臨也に何があったのかをすべて知り静雄が助けに行く話
※今までの雰囲気と違い18禁要素強めです

* * *

俺にはわからない。好きな相手が突然死んでしまうという経験をしたことがないから、わからなくて当然だ。
でもシズちゃんを死なせない為に必死に男達に従って犯されてきたのだから、好きな相手に死んで欲しくないという気持ちは痛い程わかる。自分のすべてを投げ出してでも、守りたかったから。

「…っ、ごめんね…多分俺、シズちゃんを傷つけた」

やっと喉の奥から絞り出したのは、謝罪の言葉だった。わからないけれど、謝らなければいけないと思ったからだ。

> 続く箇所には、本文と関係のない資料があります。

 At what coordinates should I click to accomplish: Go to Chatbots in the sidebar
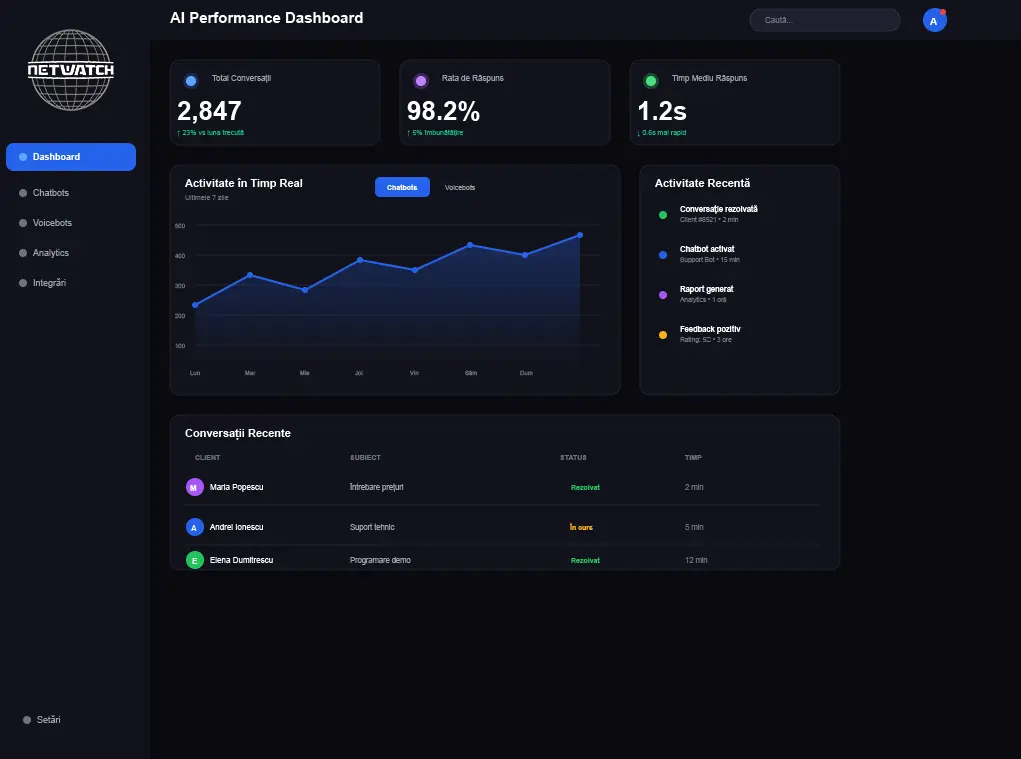[x=51, y=193]
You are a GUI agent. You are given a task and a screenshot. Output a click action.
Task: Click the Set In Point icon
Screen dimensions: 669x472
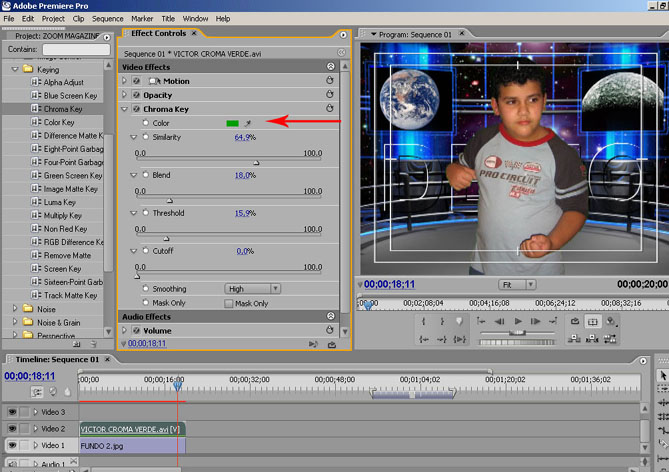[424, 321]
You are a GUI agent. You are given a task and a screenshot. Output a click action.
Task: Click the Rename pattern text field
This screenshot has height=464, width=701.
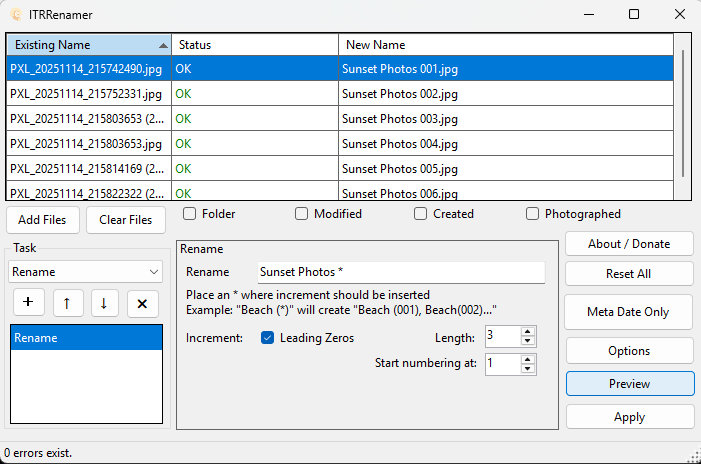(x=400, y=272)
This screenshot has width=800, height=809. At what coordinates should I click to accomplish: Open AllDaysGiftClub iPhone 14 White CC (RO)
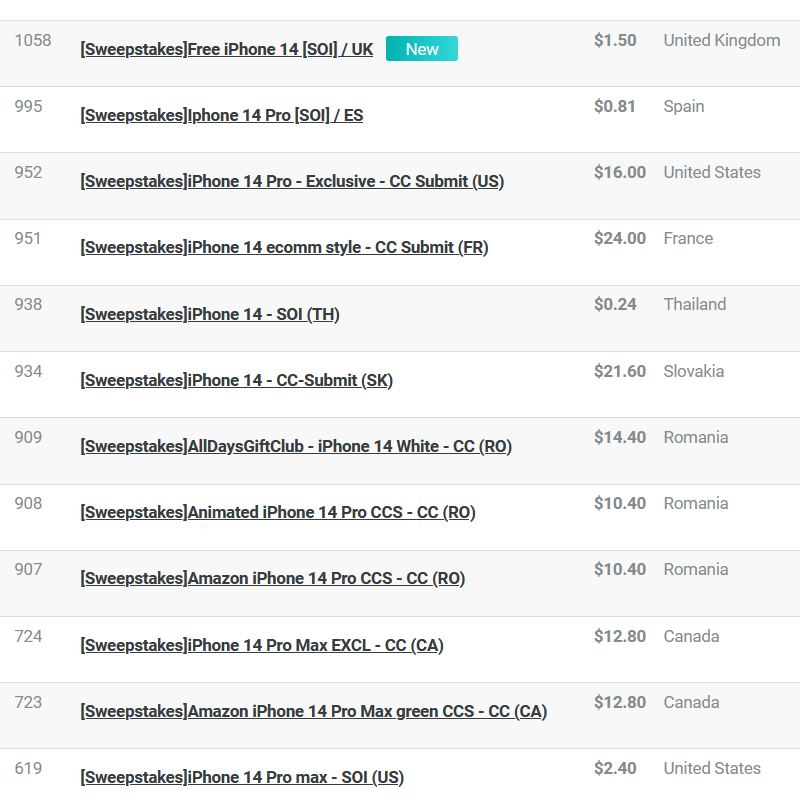coord(296,446)
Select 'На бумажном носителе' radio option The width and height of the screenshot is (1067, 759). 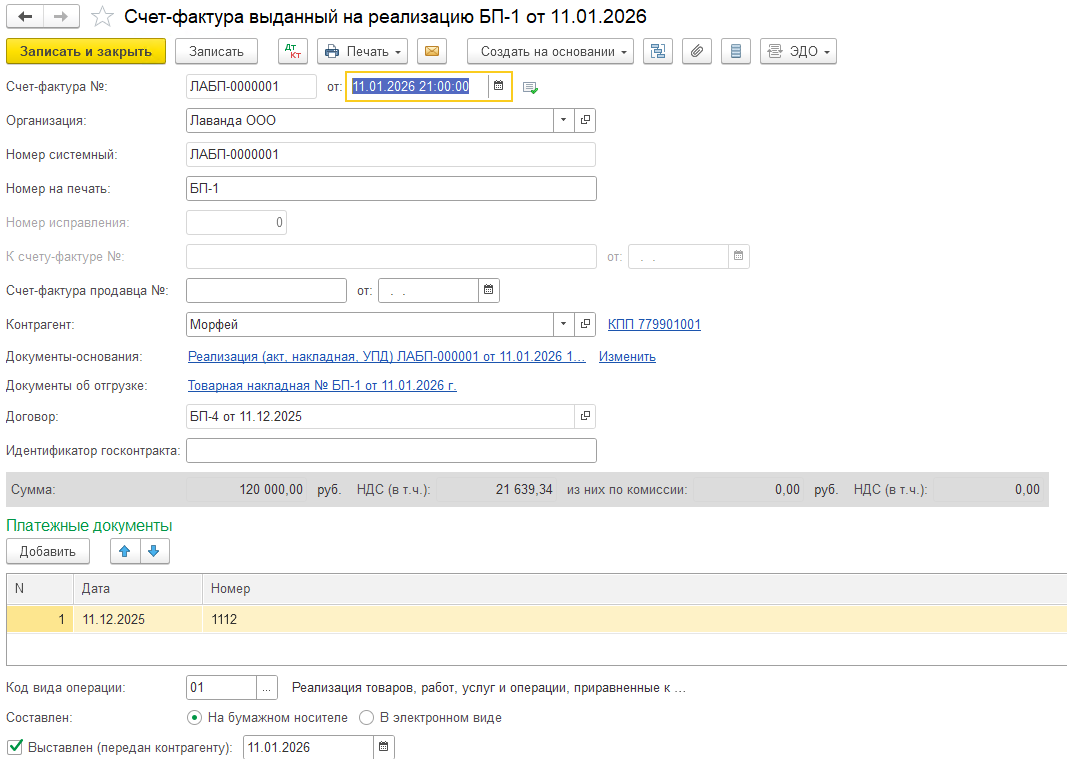tap(194, 717)
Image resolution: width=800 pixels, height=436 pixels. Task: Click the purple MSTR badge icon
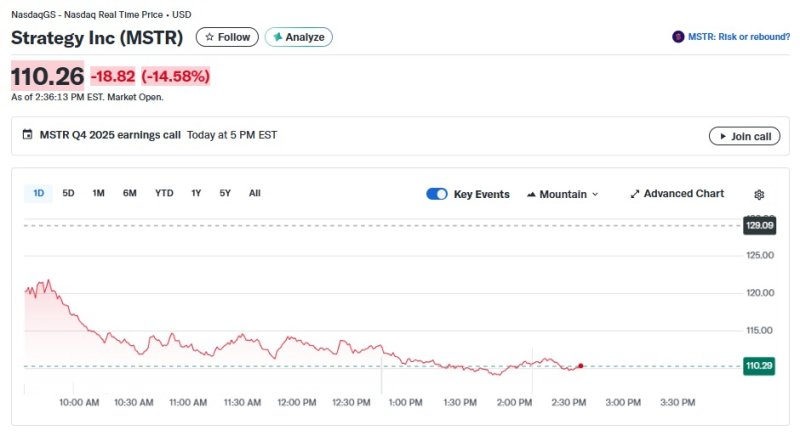(x=678, y=37)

「だから、俺は手前に謝って貰いたいくてこんな話をしたんじゃねえ。わかんだろ?」
「うぅ、く、っ…わかる、けど、でも言いたくて」

一度は驚きで引っ込んでいた涙が、また目の端から溢れた。そこからはもう決壊したみたいに、止まらなくてすごい勢いでボロボロとこぼれていく。見かねたシズちゃんがゆっくりと頬を撫でてくれるけれど、その仕草がひどく優しくてまたぶわっと気持ちがこみあげてきたのだ。
泣いてはダメだと思えば思うほど、裏目に出ていた。

「ほら、俺に言わねえといけねえ言葉があんだろ?言ってみろよ」
「…っ」

そんな偉そうな言い方しなくてもいいのに、と思いながら唇を噛みしめて頷く。そうして意を決して、告白した。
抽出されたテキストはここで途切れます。